→ **Your instructions**: What lines in the records below mention "question"? List them all.

→ **Records supplied**:
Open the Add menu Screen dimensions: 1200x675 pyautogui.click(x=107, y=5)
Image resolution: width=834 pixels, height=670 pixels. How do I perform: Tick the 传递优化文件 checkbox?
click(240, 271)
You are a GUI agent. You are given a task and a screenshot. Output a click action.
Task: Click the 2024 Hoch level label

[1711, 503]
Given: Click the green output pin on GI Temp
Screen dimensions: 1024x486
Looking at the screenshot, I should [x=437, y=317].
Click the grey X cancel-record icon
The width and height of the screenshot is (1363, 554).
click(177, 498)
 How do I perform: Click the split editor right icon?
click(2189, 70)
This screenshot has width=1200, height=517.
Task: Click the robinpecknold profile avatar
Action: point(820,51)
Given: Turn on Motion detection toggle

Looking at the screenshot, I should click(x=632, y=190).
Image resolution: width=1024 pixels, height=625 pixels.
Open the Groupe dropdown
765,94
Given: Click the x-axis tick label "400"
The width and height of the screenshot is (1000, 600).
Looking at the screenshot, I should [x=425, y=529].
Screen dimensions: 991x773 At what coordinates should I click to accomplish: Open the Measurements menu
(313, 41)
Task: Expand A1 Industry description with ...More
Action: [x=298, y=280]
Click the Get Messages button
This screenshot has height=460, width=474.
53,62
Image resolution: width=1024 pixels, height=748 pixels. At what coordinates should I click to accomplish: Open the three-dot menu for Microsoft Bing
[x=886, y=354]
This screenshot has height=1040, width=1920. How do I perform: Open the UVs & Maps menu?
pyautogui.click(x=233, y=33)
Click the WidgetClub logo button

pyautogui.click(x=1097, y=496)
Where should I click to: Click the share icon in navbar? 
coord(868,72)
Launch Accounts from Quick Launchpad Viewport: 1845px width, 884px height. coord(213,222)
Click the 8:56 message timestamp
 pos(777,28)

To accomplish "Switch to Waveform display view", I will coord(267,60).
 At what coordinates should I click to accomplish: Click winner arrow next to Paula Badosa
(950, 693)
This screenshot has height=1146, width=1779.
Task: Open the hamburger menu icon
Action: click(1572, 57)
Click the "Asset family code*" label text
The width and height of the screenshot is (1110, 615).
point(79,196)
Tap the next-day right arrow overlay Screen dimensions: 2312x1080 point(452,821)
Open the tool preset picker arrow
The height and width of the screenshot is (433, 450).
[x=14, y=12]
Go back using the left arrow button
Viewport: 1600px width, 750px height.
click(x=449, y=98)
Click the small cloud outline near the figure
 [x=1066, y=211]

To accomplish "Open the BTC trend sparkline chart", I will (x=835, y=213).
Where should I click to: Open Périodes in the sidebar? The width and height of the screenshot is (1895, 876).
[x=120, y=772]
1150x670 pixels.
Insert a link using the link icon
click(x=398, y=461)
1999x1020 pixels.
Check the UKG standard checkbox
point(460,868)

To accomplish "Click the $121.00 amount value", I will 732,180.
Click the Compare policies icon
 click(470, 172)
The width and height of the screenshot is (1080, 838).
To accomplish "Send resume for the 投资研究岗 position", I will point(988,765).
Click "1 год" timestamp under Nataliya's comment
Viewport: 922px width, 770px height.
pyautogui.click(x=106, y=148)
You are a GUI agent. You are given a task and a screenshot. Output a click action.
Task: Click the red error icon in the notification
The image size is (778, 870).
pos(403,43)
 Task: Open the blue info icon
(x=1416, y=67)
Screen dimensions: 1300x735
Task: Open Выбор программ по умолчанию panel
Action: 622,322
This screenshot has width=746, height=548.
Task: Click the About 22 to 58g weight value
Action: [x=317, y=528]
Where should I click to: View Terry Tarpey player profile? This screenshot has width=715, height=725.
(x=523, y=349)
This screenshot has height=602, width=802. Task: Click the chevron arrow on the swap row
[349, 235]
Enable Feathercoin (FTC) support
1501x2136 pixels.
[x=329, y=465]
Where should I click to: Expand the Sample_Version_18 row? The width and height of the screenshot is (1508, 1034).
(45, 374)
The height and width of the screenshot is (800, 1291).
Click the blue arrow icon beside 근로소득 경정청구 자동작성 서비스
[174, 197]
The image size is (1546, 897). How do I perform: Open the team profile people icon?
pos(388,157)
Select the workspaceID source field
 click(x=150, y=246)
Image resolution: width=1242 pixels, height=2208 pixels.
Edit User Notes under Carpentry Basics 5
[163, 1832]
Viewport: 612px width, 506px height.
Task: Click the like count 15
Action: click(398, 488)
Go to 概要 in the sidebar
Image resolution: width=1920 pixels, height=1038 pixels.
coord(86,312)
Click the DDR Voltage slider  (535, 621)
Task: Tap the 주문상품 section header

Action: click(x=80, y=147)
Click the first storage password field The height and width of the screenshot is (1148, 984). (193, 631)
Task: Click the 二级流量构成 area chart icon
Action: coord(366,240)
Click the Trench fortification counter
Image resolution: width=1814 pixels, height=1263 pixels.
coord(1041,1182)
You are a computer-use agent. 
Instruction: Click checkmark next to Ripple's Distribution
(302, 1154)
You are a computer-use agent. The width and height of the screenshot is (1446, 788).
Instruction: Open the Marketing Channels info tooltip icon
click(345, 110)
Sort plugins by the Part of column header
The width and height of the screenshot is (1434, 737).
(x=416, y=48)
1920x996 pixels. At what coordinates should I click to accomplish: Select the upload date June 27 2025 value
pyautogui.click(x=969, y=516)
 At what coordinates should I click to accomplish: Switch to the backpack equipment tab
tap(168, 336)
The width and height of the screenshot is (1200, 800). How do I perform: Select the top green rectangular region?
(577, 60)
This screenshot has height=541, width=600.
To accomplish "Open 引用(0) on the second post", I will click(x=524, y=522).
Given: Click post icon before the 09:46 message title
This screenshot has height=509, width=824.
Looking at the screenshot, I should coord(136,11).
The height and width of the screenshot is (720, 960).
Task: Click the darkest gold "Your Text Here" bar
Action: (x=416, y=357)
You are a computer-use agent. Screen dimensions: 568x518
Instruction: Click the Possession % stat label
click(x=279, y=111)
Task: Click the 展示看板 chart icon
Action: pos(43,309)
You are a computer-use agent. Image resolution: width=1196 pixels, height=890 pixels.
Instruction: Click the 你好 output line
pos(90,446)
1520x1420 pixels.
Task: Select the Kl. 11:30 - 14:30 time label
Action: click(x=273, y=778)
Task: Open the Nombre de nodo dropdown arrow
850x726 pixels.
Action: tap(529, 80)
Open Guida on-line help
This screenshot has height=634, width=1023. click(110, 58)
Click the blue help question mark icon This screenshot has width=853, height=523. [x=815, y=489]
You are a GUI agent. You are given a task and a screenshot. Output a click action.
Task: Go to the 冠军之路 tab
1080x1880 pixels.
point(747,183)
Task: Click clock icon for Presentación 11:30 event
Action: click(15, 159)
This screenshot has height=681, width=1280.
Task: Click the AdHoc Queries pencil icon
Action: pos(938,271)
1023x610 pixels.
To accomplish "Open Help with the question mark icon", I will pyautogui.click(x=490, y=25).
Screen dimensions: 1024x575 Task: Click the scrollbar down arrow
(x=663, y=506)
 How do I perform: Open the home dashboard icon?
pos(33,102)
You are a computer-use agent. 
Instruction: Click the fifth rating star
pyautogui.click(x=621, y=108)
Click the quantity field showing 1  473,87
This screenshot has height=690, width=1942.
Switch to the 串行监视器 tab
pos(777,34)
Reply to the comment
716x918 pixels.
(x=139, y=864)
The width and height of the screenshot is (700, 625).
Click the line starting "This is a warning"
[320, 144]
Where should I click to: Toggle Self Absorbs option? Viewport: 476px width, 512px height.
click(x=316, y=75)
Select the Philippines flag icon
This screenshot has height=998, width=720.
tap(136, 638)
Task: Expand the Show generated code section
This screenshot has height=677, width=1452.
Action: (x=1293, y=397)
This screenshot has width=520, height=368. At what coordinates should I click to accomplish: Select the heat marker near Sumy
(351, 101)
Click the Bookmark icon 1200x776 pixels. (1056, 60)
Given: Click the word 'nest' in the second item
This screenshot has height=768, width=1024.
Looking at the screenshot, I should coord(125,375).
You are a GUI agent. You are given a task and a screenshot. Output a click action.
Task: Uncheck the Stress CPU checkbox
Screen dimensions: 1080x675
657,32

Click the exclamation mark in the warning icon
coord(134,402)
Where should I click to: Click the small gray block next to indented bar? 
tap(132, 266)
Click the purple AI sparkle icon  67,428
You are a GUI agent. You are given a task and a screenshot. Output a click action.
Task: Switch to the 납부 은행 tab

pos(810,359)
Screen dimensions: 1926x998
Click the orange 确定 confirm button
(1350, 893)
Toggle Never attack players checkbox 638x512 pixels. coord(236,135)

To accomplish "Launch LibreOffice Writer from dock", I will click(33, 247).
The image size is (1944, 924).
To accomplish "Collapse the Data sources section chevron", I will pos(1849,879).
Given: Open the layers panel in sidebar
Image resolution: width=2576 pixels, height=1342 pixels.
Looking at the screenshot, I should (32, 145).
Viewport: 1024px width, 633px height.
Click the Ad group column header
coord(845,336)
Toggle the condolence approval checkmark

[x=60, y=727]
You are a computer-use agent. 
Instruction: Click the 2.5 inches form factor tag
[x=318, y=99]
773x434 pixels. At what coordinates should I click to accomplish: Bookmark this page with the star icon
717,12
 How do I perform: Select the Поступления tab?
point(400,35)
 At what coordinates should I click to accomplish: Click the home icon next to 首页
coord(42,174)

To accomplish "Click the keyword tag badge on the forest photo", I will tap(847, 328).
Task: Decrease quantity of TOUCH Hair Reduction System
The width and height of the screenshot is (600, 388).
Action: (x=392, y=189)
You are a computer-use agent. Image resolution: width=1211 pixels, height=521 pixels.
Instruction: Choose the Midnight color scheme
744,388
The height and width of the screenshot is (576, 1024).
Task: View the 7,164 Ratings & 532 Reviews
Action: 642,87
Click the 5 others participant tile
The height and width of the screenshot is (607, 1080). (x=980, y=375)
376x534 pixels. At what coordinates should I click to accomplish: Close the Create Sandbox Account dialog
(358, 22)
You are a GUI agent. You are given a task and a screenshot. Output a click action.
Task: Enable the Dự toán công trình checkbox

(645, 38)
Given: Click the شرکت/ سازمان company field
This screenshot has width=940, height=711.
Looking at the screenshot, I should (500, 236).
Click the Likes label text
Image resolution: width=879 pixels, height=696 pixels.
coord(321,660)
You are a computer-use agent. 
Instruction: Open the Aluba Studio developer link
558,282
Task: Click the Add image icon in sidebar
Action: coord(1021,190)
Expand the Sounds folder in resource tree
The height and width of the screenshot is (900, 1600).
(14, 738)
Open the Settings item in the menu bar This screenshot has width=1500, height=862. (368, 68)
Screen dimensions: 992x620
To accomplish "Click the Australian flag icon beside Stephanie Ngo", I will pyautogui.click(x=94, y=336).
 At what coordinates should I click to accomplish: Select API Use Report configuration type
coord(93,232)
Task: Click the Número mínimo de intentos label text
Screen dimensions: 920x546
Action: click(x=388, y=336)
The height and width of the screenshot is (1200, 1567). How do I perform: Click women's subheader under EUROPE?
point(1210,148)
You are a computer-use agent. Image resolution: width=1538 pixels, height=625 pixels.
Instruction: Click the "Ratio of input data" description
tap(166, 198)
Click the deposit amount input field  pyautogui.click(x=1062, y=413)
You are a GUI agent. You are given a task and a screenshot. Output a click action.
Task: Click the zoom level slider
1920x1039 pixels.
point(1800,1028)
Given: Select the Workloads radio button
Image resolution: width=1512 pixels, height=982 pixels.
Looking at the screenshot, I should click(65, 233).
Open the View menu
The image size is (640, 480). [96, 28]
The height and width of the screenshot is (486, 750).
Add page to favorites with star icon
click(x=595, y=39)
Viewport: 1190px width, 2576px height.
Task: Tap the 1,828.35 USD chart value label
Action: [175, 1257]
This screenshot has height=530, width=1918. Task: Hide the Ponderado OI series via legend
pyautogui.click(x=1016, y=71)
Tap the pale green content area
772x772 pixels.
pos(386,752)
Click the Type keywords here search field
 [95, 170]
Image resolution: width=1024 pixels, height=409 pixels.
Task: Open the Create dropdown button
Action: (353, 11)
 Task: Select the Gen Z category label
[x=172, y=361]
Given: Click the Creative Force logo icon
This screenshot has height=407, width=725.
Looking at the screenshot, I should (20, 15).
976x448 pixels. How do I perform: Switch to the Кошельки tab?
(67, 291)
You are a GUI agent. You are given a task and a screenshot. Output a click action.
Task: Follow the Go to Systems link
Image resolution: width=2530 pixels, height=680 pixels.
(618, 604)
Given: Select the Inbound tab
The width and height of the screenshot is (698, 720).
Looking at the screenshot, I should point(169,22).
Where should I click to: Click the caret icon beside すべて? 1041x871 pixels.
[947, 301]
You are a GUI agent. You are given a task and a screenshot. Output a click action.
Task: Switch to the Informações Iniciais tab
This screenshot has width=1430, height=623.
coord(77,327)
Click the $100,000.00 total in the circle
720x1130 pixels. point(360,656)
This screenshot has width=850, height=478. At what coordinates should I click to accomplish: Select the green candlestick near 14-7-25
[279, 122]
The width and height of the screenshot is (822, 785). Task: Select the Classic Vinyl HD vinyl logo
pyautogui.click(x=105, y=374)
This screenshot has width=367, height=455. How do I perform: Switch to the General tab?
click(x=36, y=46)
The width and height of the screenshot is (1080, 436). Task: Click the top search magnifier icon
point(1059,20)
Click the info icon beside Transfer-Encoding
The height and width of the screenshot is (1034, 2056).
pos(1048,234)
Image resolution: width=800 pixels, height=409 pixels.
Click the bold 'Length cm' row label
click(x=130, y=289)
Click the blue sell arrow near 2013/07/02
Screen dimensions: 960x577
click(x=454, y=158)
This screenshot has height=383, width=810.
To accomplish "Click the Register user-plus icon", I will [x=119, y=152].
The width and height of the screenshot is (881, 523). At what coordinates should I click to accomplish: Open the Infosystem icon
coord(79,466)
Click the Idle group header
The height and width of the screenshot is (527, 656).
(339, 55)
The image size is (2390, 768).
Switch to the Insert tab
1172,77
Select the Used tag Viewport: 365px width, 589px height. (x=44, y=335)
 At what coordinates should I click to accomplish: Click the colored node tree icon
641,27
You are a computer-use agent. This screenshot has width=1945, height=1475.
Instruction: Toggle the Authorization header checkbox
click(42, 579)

→ **Solution**:
Click the blue help question mark icon This screenshot has width=853, height=523. [x=815, y=489]
To accomplish "Open Help with the question mark icon", I will pyautogui.click(x=490, y=25).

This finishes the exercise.